Anyone tried them? Opinions? Do they make it more difficult to build wheels than standard nipples?


----------



## coachboyd (Jan 13, 2008)

We use quite a bit of them. They always seem to build nicely for us and I definitely wouldn't say they are difficult to build with. They are nice because they don't rely on using a harsh threadlocker to hold the nipples in place which could cause problems down the line.


----------



## bobonker (Feb 12, 2011)

I used them to repair the NDS of a Zipp 404 rear wheel with CX-Rays and so far, it is holding strong and true. I am not sure how you could use them with a round spoke though. The locking mechanism is very strong and unless you could hold the spoke, the wind-up would be difficult to manage IMO...especially with a spoke like a Sapim Laser.

Bob


----------



## ericm979 (Jun 26, 2005)

Good information. Since my wheels don't seem to have a problem with nipples loosening and I'll be using Lasers, I think I'll skip them.


----------



## Twinge (Apr 28, 2014)

I just built a wheelset using them with Lasers. I don't know how you could build with Lasers and NOT hold them to prevent windup. I had an old pair of pliers that I wrapped in electrical tape. 

Anyway, the build went fine.


----------



## Drew Eckhardt (Nov 11, 2009)

Twinge said:


> I just built a wheelset using them with Lasers. I don't know how you could build with Lasers and NOT hold them to prevent windup. I had an old pair of pliers that I wrapped in electrical tape.


It's easy enough to compensate for wind-up without clamping the spokes when you're not using any sort of locking nipple.

I've settled on DT 2.0/1.5mm Revolutions (same as the Lasers but with prettier butting) for most of my wheels and put 120 kgf into my last rear drive side. 

Using DT alloy nipples and zinc anti-seize for lubrication I was getting less than 90 degrees of windup on the drive side (as indicated on a tape flag stuck to the first DS spoke) and about half that on the NDS (with a tape flag on its first spoke). Windup is essentially the same within a wheel side unless you have sticky nipples that you'd know about when initially threading them on or you have a bent rim that takes a wild tension imbalance.

I point the tape flags parallel to the brake tracks, turn the wrench until it forms the desired angle with the flag (perpendicular or parallel to the flag for 1/4 or 1/2 turn), and then backup to restore the flag to its original position.

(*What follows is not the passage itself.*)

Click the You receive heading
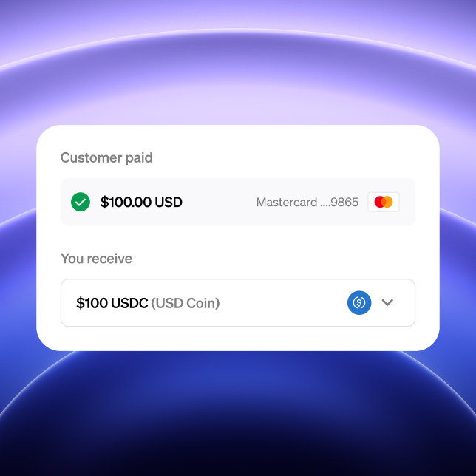Image resolution: width=476 pixels, height=476 pixels. point(96,259)
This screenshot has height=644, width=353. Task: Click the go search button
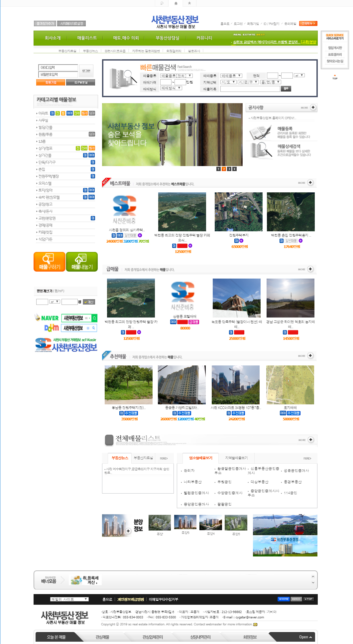pyautogui.click(x=286, y=89)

For regular spoke count wheels 1/4 turn increments are true enough.

Like this with just enough space between tape flag and nipple to use a spoke wrench:









Other people like Sharpie dots on each spoke.


----------



## ericm979 (Jun 26, 2005)

I bought a TwistResist tool a while back. Its an expensive solution to the problem but it is well made and works well.


----------